Application of the asymptotic detection method for disturbance identification in industrial plant test data
Industrial model predictive controllers are ubiquitous in refining and chemical processing facilities. Usually these controllers are based on empirical models identified from plant data. If a disturbance is present within this training data, the identified models will have reduced fidelity to the true plant, and control performance will suffer. To identify and remove disturbances, the asymptotic detection method has been proposed in literature, but it has previously only been applied to case studies with simulations. Because the method is known to be sensitive to nonlinearity and noise, this study was undertaken to see if the asymptotic detection method could be applied effectively to industrial plant test data.

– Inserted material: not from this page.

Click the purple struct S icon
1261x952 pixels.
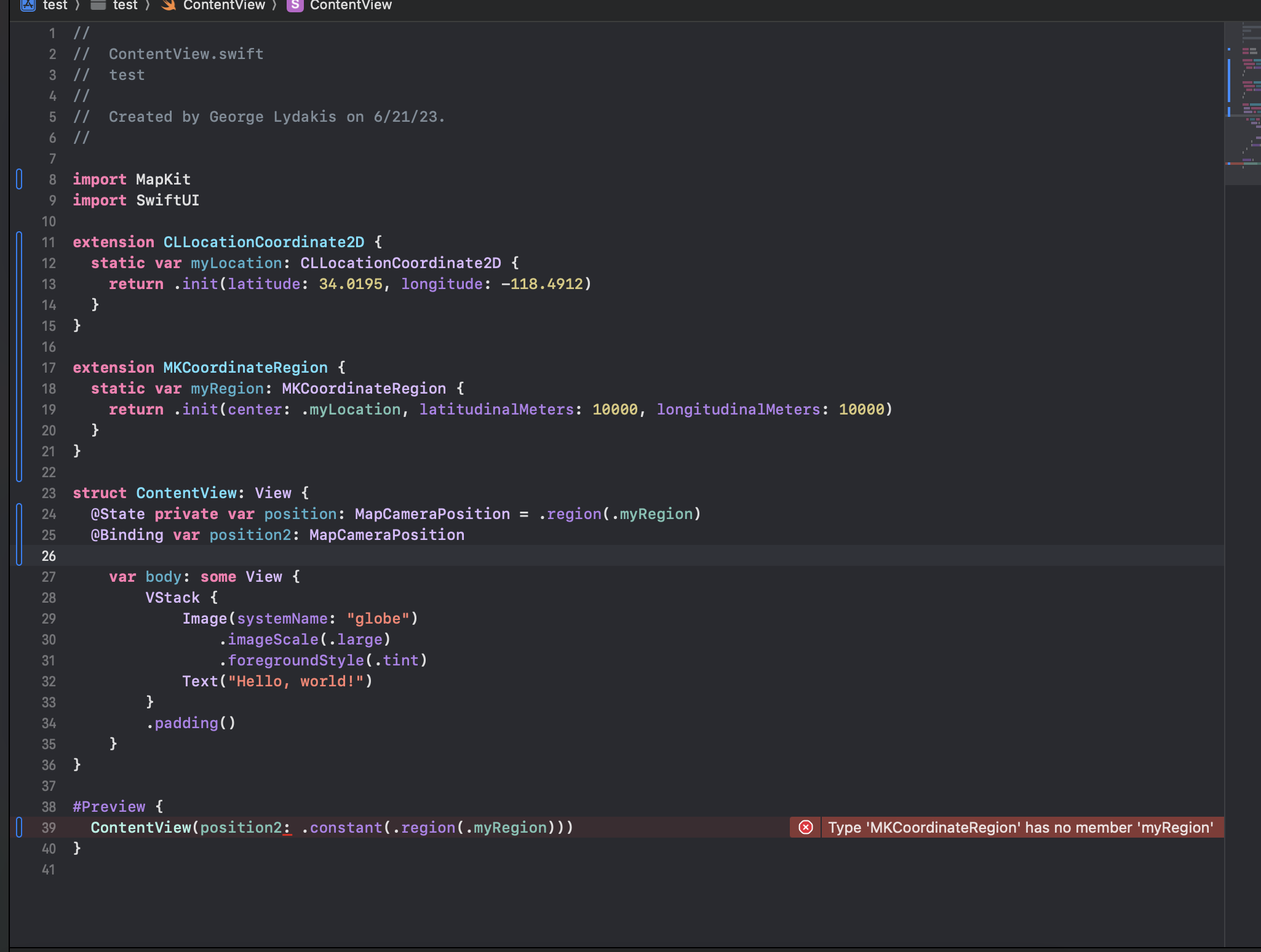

This study includes an evaluation of how both the user-selected sampling numbers and the model form impact the detection results of the asymptotic detection method. The primary focus is processing two separate data sets taken from industrial plant tests. These results show that the raw results of the asymptotic detection method are too sensitive for industrial applications, but the results are still useful for identifying the most significant disturbances. The slices suggested by the asymptotic detection method are compared against the slices made by the control engineers who developed the industrial controller. Although the true disturbances are not and can not be known, the relative locations of disturbances suggest the results are reliably identifying real disturbances. Suggestions are made about several ways the asymptotic detection algorithm could be used to greatest effect in industrial applications.